Output the data below as a JSON list of strings, one string per line, omitting blank lines.

===== RECORDS FOR THE EXERCISE =====

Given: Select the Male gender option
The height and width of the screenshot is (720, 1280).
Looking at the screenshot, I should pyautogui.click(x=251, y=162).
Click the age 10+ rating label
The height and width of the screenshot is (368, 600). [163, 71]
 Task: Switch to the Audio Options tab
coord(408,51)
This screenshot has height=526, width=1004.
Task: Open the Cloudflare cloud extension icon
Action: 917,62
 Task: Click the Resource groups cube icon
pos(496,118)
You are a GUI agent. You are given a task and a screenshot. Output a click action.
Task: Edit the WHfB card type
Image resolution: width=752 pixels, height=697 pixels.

=====

(REPLY TO THE TASK):
[
  "Given: Select the Male gender option",
  "The height and width of the screenshot is (720, 1280).",
  "Looking at the screenshot, I should pyautogui.click(x=251, y=162).",
  "Click the age 10+ rating label",
  "The height and width of the screenshot is (368, 600). [163, 71]",
  " Task: Switch to the Audio Options tab",
  "coord(408,51)",
  "This screenshot has height=526, width=1004.",
  "Task: Open the Cloudflare cloud extension icon",
  "Action: 917,62",
  " Task: Click the Resource groups cube icon",
  "pos(496,118)",
  "You are a GUI agent. You are given a task and a screenshot. Output a click action.",
  "Task: Edit the WHfB card type",
  "Image resolution: width=752 pixels, height=697 pixels."
]